Sometimes the reasons behind traffic congestion are obvious. For example, when you drive through a busy interchange, it’s easy to understand how lots of vehicles entering and exiting the roadway can force you to slow down. But sometimes the traffic flow issues are quite subtle; congestion may be caused by a non-obvious confluence of second- and third-order effects.
The parallels from highway traffic to networking are quite obvious, but the analogy can go much deeper when you consider that modern computational clusters span multiple different networks — we’re entering an era of Non-Uniform Network Architectures (NUNAs).
Networking teachers have long-since used the analogy of vehicles on highways to describe network traffic. There’s fun aspects of this analogy that can be quite apt, especially when extending to a NUNA type of environment:
- Large network packets can be considered 18-wheel tractor trailers.

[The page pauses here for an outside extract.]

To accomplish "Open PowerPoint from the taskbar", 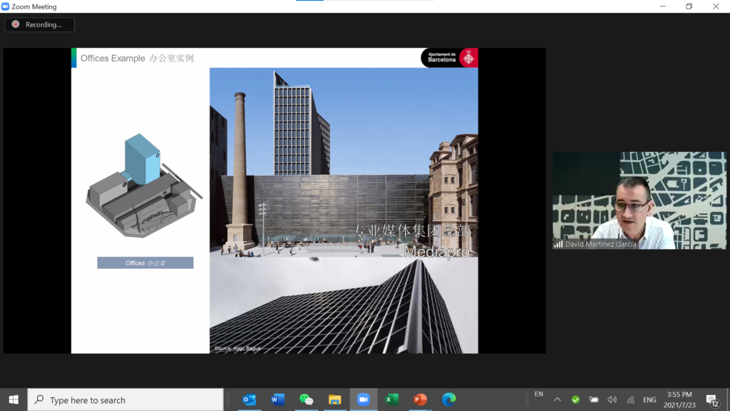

- Small network packets can be considered “smartcars”.
- Dropped packets can be considered fender-benders — where the vehicles involved had to pull off the roadway and never got to where they were going.
- “Normal” networks, like 10G Ethernet, can be considered interstate highways. 1G Ethernet could be considered local/state highways.
- Host-specific networks (like QPI, hypertransport, and various host-side busses such as the various flavors of PCI) can be considered surface streets.
- All roads (surface streets and highways) have two directions; the traffic in one direction may or may not influence the traffic in the opposite direction on the same road.
- Messages originate and terminate at buildings on surface streets:
- Some messages are sent to buildings on the same street and arrive at their destination quickly.
- Other messages must travel across a few different surface streets (perhaps pausing at some intermediate stoplights) and may take a little longer.
- Still other messages must traverse some surface streets, get on the highway, exit onto more surface streets, and finally arrive at their destination. Such messages obviously take the most time to deliver, and are the most susceptible to intermediate traffic flow/congestion issues.
Putting all of these together, it may be a bit easier to visualize and think about a NUNA environment.
Only a year or two ago, commodity servers only had one or two “surface streets”. But as core counts keep increasing, it won’t be long before each server represents an entire “city” of surface streets — roads that must be traversed before data can even get to the inter-server highways that most people think of as “the network.”
Here’s a fun question: as core counts go up, what will happen to the interchanges between the surface streets and the interstate highways (i.e., NICs)? Will we have to build bigger NICs — and therefore bigger busses / internal networks to feed those Big NICs? Or will we simply need to put more NICs in a single server?
My money’s on the latter — it’s a heckuva lot easier to just put a few more NICs in a server than to revamp all the internal networks/busses, create new standards for expansion cards, and then get vendors to make NICs to those new internal specs.
But hey, I’ve been wrong before. We’ll see what happens!